The concept of Critical Mass is one of the Seven Pillars of Decision Point trading. I had written an earlier post on this concept earlier.Read it here, just to refresh your memory.
The concept is very valid on Futures market. As there are no delivery based trades, every position can be cancelled only by executing an order against our own position. In other words every position guarantees a future order in the opposite direction.
For the purpose of analysis, we assume there are two types of traders in the market, Day Traders and Positional Traders. The concept is applicable to both the groups, but we are more concerned about the Day Trading brigade.
Market is a place where countless people execute different strategies at the same time. They have their own methods and tactics to enter and exit. Everybody is attempting to capture a directional move and more people joining the move means more people need to exit on reversal.

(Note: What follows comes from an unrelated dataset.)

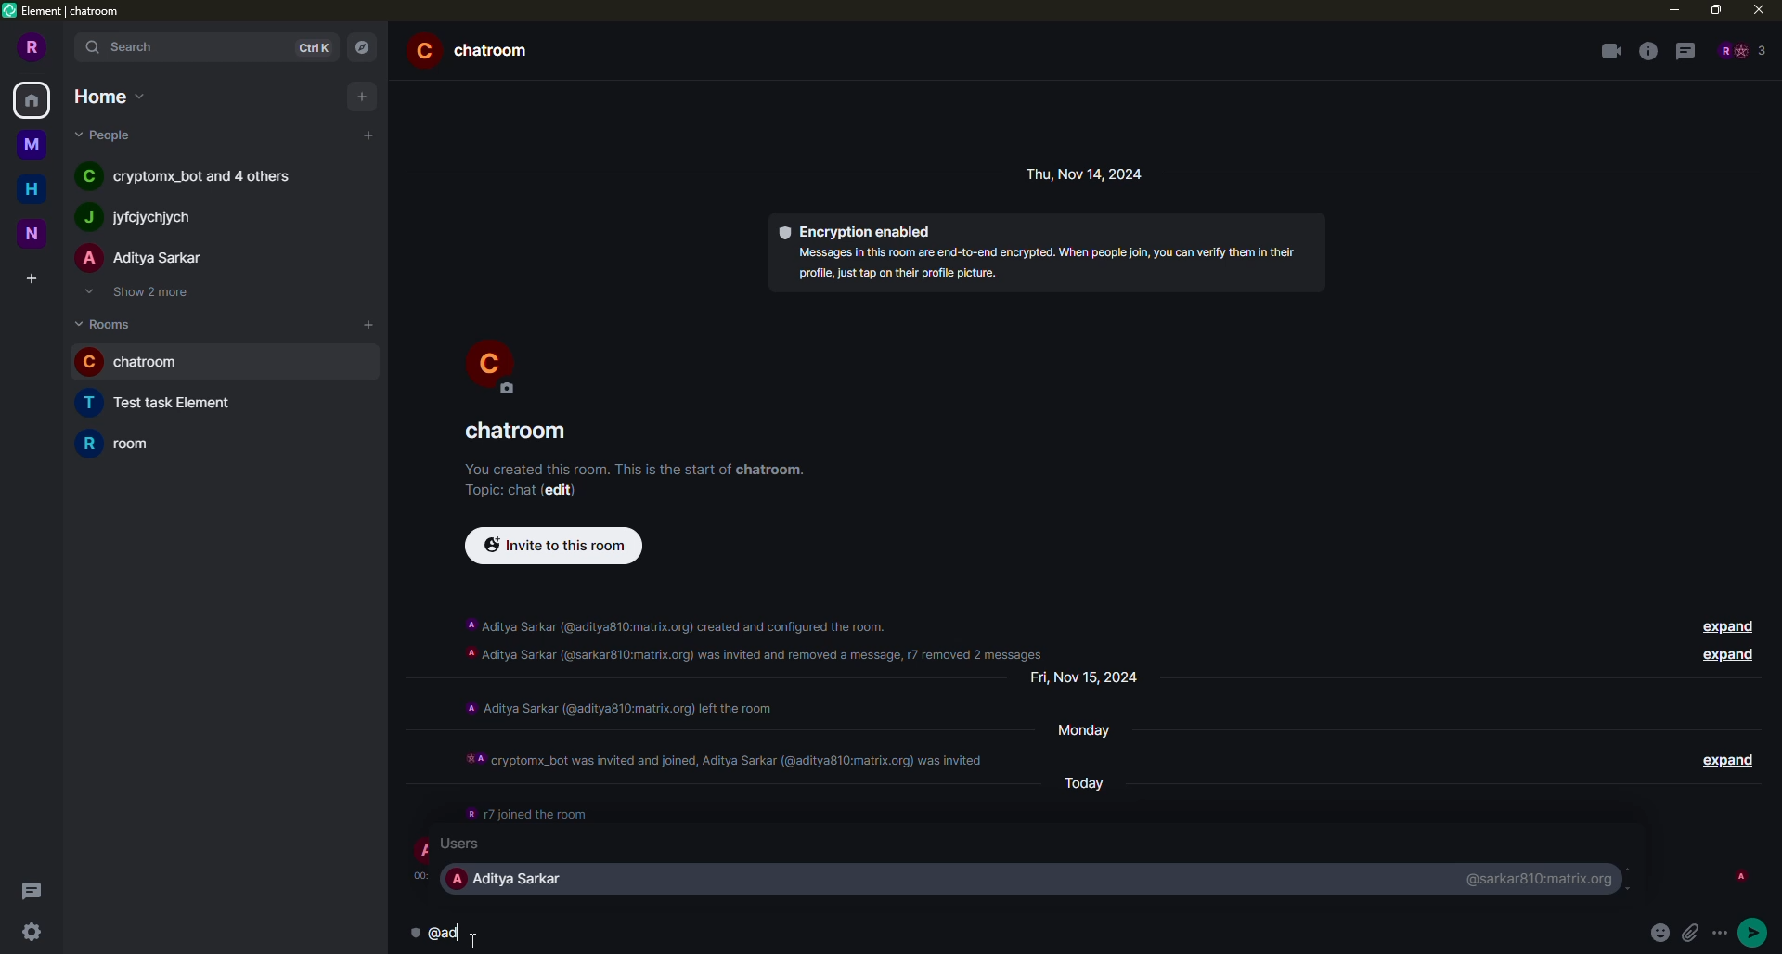 This screenshot has width=1782, height=954. What do you see at coordinates (30, 141) in the screenshot?
I see `space` at bounding box center [30, 141].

Please do refer to the above picture. Price is moving down. People are shorting different signals such as Swing point break, MA break, Fibo levels etc. Finally price hits a demand area and start moving up. As it moves up, earlier shorts start exiting on their signals and create a lot of buy orders on the way up. Momentum traders also join and fuel the up move. DP traders enter early on the BOF to take advantage of Critical Mass exiting
Look at the second part of the picture. In situation A, Price gaps up and nobody was able to participate in the up move. Critical Mass will not help you on the reversal. Situation B is a vertical move. Very few could take a long position. Situation C is a gradual up move with orderly pull back and might have attracted a lot of longs. The possibility of a reversal is higher in situation C
In case of a reversal, Move from A an B can be faster due to the Fluid created. Fluid moves happen not because of Critical Mass selling but lack of buying on the way down.Do not skip a trade into a fluid thinking about Critical Mass. Moves can happen even if Critical Mass is not trapped.
The concept is applicable for Positional Trades also. When price reverses after a multi day move, it can trigger a fast and furious move in the opposite direction. A Counter trend outside gap is an example of Positional Traders getting trapped
Hope I could convey the idea clearly. Please feel free to ask if you have any doubts.